Coagulation changes may refine risk stratification for hospitalized or immobilized patients.
And immune dysregulation observed in space could help clarify mechanisms of aging, vaccine response, and infection susceptibility.
Space-based research also drives technological innovation. Devices miniaturized for orbit — blood analyzers, sequencing platforms — can be reengineered for bedside diagnostics in rural or low-resource settings, improving access to care.
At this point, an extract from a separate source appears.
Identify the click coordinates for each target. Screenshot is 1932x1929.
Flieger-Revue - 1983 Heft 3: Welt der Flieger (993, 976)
Why Space Hematology and Why Now?
The inclusion of space hematology in the EHA Congress was deliberate. 'Most hematologists are not experts in space medicine, but this is already in the news and may become part of our clinical routine in 10-15 years,' Martin Dreyling, MD, professor of medicine and head of the lymphoma program at the Department of Medicine III, LMU Hospital Munich, told Medscape Medical News . He is the chair of the of the Scientific Program Committee for the EHA 2025 Congress, the group of experts in charge of selecting the topics to be presented at the event. Young investigators are especially drawn to the field, he added, attracted by its novelty, data richness, and interdisciplinary collaborations. Attendance by many early-career hematologists at the Milan session confirmed this growing interest.
Martin Dreyling, MD
With private companies offering logistical support, space is also now an optional arm in experimental design. 'It's about adding a new layer to your research and going deeper into biological mechanisms,' Borg explained to Medscape Medical News . He also emphasized the need for ethical oversight. Astronauts provide informed consent for biological sampling, and some opt to receive personal results. Nowadays, great attention to these issues is also needed for the 'new astronauts': that is, people who will be able to access commercial spaceflight and who are not as trained and risk-aware as traditional astronauts.
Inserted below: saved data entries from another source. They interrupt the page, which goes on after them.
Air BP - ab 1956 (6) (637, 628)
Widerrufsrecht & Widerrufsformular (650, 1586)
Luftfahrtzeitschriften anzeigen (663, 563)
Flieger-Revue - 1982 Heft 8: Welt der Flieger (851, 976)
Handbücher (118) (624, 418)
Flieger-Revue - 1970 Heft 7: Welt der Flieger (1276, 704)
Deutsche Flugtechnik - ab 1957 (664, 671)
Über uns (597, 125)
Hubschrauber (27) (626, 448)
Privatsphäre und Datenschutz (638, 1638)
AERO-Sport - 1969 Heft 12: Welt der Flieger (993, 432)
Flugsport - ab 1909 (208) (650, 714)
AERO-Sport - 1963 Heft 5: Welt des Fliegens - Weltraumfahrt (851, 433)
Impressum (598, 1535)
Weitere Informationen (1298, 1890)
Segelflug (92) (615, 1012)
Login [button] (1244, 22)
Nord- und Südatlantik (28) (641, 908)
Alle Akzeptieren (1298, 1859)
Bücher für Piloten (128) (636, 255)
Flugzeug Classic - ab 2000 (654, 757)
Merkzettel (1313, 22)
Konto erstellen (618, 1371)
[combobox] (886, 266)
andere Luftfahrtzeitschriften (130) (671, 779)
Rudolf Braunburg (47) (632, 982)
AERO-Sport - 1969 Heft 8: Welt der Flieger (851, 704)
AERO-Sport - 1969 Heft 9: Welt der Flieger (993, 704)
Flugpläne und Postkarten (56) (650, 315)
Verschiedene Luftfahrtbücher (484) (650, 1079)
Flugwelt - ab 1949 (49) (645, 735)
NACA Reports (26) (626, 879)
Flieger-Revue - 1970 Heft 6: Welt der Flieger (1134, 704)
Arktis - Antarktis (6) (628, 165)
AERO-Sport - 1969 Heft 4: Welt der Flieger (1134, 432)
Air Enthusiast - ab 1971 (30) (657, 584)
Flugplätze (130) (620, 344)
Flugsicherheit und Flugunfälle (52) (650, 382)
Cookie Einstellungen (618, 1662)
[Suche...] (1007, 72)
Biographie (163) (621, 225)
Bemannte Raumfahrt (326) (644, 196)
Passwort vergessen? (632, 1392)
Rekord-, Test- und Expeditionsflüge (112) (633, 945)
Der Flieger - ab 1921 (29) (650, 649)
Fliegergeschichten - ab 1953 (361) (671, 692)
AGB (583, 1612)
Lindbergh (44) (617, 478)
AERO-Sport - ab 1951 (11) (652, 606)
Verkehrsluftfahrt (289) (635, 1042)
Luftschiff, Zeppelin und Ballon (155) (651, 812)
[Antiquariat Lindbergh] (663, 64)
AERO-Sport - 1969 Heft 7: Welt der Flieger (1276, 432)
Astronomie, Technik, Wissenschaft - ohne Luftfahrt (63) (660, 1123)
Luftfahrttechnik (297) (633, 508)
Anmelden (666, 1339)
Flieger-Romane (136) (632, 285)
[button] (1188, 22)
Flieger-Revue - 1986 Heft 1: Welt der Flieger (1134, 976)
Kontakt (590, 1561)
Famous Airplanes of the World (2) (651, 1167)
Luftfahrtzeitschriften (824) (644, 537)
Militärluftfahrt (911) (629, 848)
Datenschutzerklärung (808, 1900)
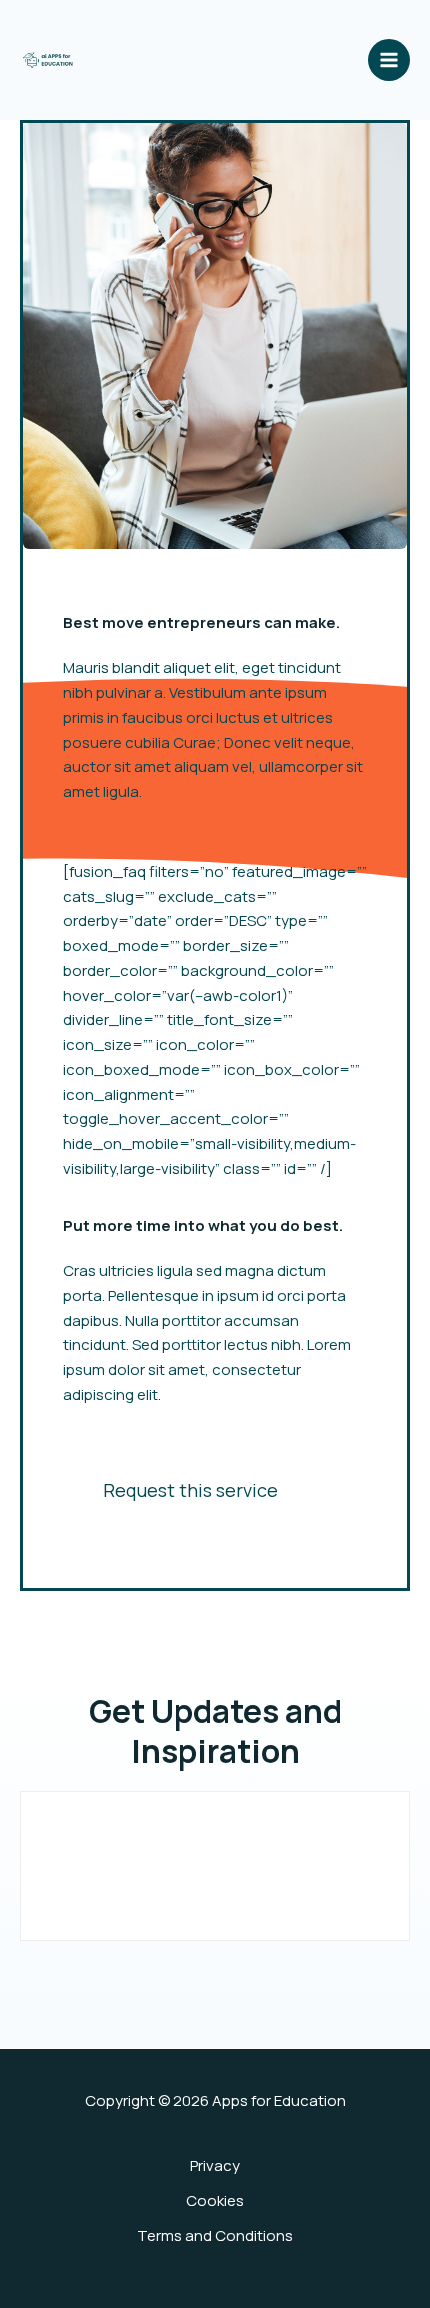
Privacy (215, 2165)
It's tempting to ask whether data obtained from such a small and selected group of individuals are really significant for the population on Earth. Yet, despite small sample sizes, insights are accumulating. As more samples and subjects are sent into space and as repositories like the Space Omics and Medical Atlas grow, the potential for clinical translation increases. The long-term vision is a broader pool of space travelers, including commercial passengers, undergoing real-time health monitoring to yield diverse datasets.
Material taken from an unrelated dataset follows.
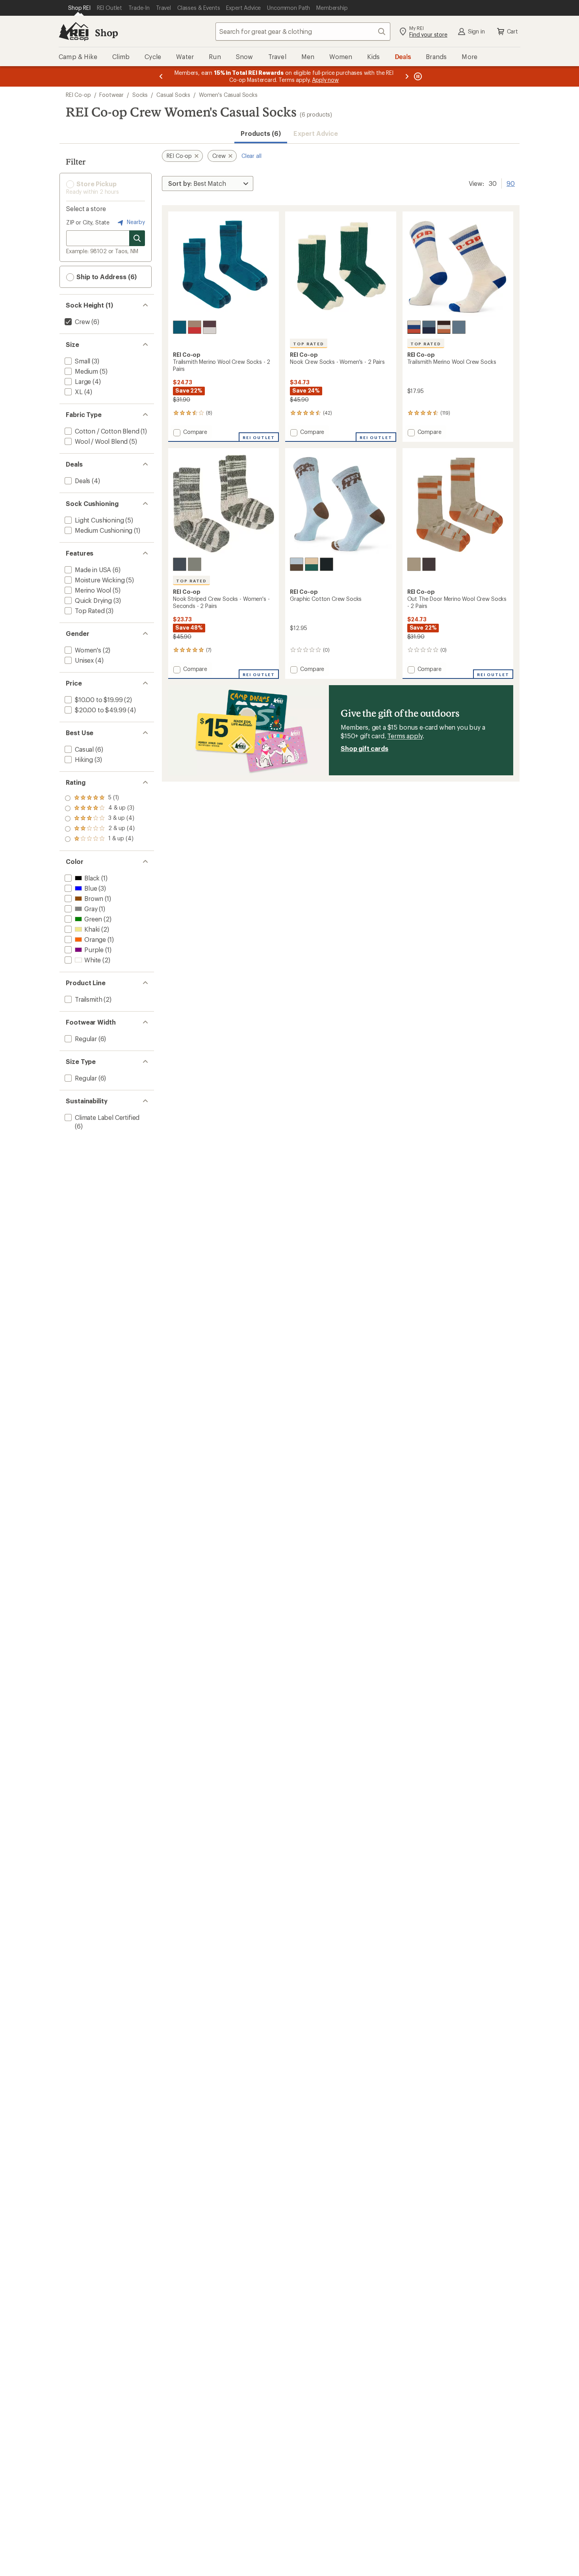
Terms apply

'This is not a diversion from medicine's mission; it's an extension,' Borg told Medscape Medical News . 'Every doctor seeks better tools, new therapeutics, and deeper understanding. Space provides an extraordinary testbed that may reveal what Earth conceals.'
From hemoglobin switching and thrombotic risk to immunosenescence and real-time drug testing, space hematology is no longer just a scientific curiosity. It's a fast-evolving frontier of translational research, he concluded.